= Johann Lurf =

Johann Lurf (born 1982 in Vienna) is an Austrian artist and filmmaker known for his experimental films.

== Education ==
He studied abstract painting and film at the Academy of Fine Arts Vienna in the classes of Walter Obholzer and Harun Farocki from 2002 until 2009. In 2008 he participated in an Erasmus Programme at the Slade School of Fine Art in London.

== Work ==
His work focuses on human perception. His more formally-oriented filmic experiments are always accompanied by strong narratives that, however subtly, examine society, codes, norms, perception, and the history and development of cinema.

With short and feature-length, analog and digital film, found-footage and his own shots, Lurf has made a wide variety of cinematic works, many of which have been featured in international film festivals and cultural institutions.

One focus of his work is the temporal depiction of selected places. For some projects, he has constructed specialised devices to capture images. Multiple films were shot in stereoscopic 3D, on 16mm, 35mm as well as on 70mm film.

Another strand of his work is the analysis of cinematic language with the means of found-footage film. In 2017, Johann Lurf published his feature-length film with the title ★, a film compilation which consists of clear starry night skies from film history exclusively. The excerpts have not been modified in their images, sounds or duration - only arranged in chronological order. The film has been expanded with additional material in later versions.

In 2022, he was involved in the publication of the book Stargazing in Cinema, which accompanies the film ★.

▸ Provided records:
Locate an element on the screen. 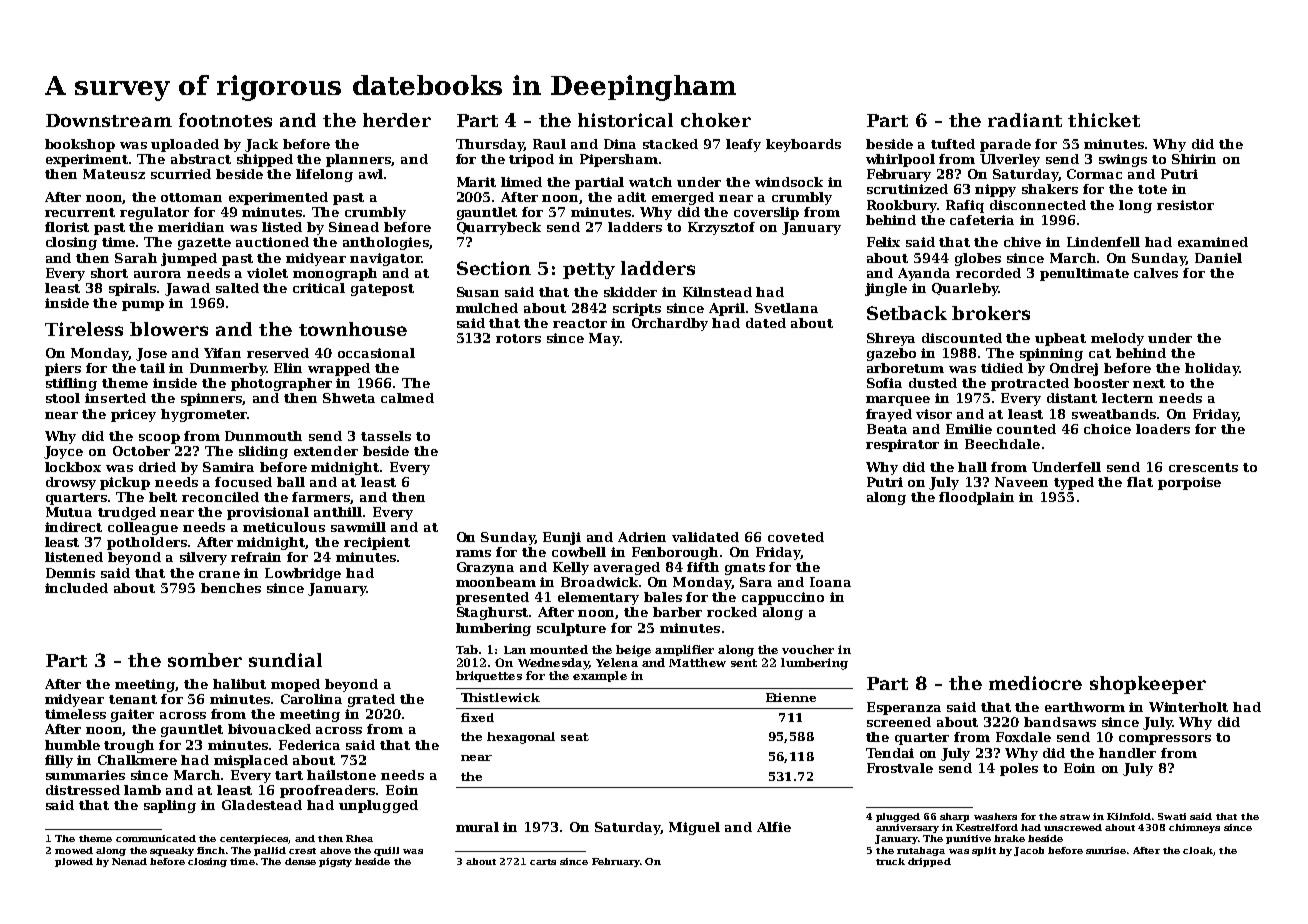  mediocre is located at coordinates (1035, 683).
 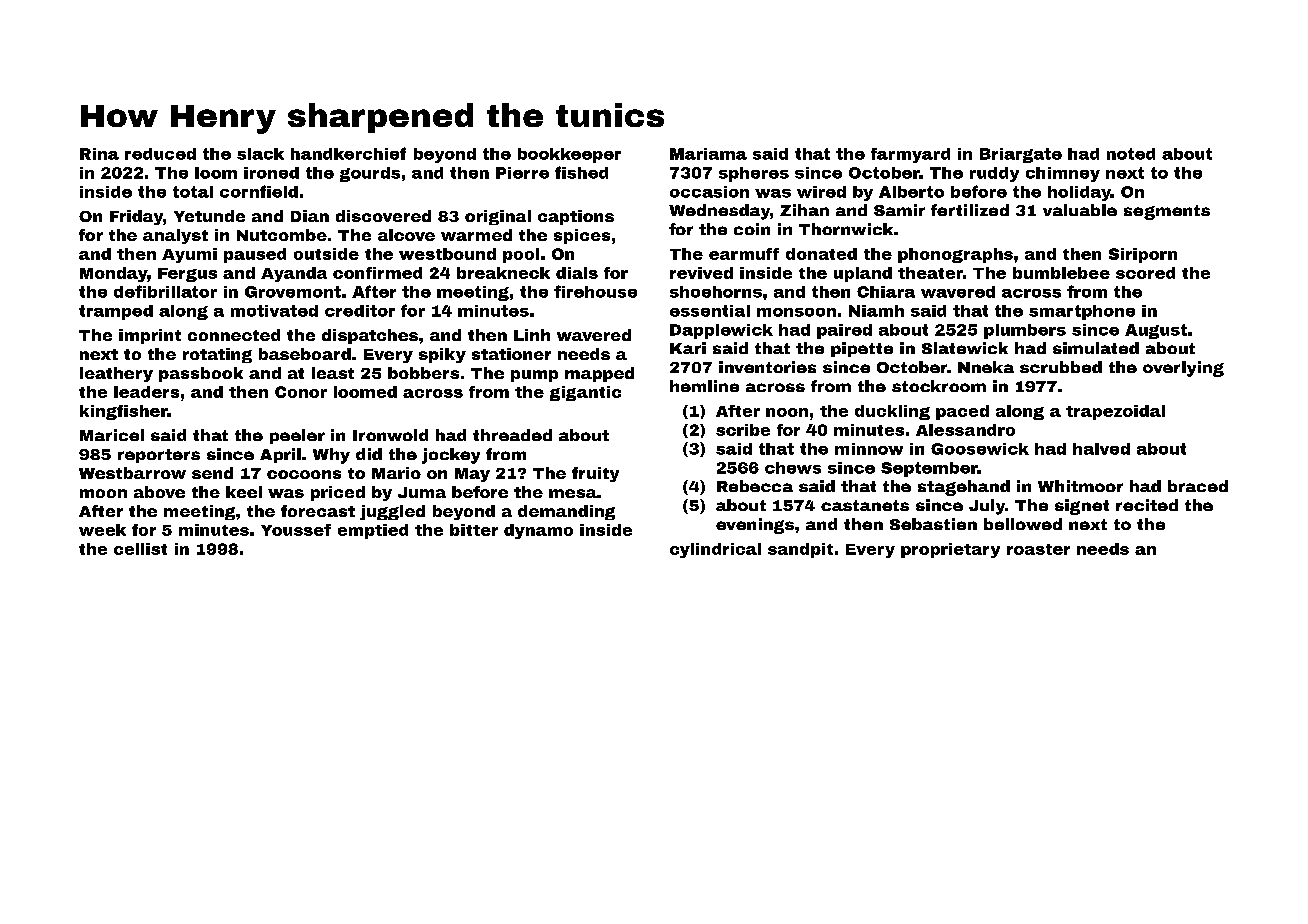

...

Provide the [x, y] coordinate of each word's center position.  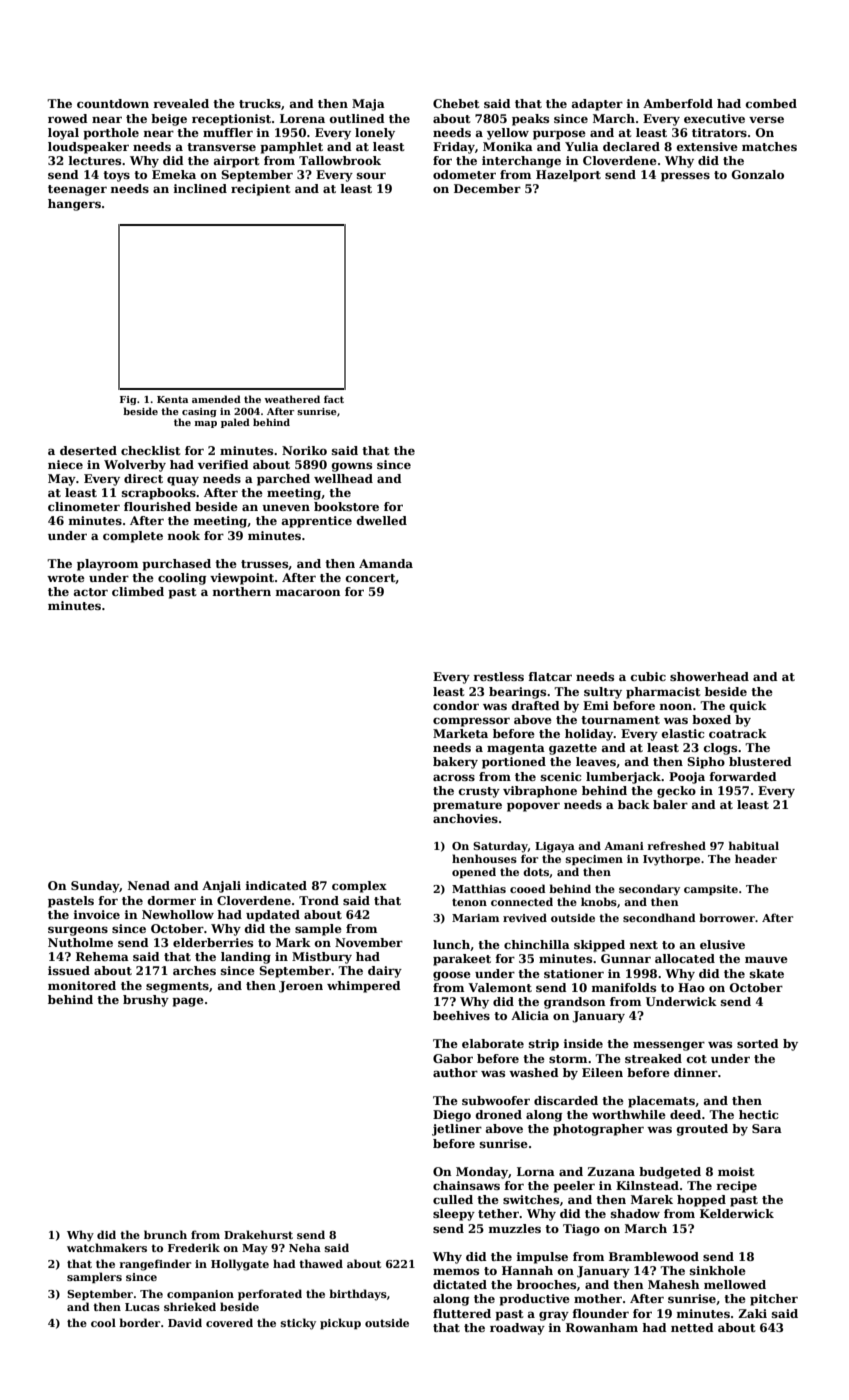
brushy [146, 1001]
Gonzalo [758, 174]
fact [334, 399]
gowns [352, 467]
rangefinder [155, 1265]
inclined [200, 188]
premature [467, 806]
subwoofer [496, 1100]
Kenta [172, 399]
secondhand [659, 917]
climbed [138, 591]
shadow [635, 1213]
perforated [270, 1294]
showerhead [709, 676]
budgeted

▸ Instruction: Write the next part of the article on Johann Lurf, beginning after its final sentence.

▸ Right answer:
His work has been shown in exhibitions at the Kunsthaus Graz, Kunsthaus Zürich, the Los Angeles County Museum of Art, the MAK Center for Arts and Architecture in Los Angeles as well as the Vienna Secession.

His films premiered in programmes including Berlinale Forum Expanded, the Locarno Film Festival, the Sundance Film Festival, and the Viennale. Showcases of his films were presented at the Anthology Film Archives in New York, the Austrian Film Museum, Los Angeles Film Forum, the mumok Kino in Vienna and the Viennale, among others.

His film work is being distributed by sixpackfilm in Vienna, Light Cone in Paris and the Chicago Film Society.

== Work list (selection) ==

- Forever...Forever (2026) 21 minutes 70mm & 35mm
- Revolving Rounds (2024) with Christina Jauernik, 11 minutes 35mm / 3D
- Stargazing in Cinema (2022) 208 pages
- Cavalcade (2019) 5 minutes 35mm / 3D
- Earth Series (2017) with Laura Wagner, collages
- ★ (2017) 130 minutes (version 2025)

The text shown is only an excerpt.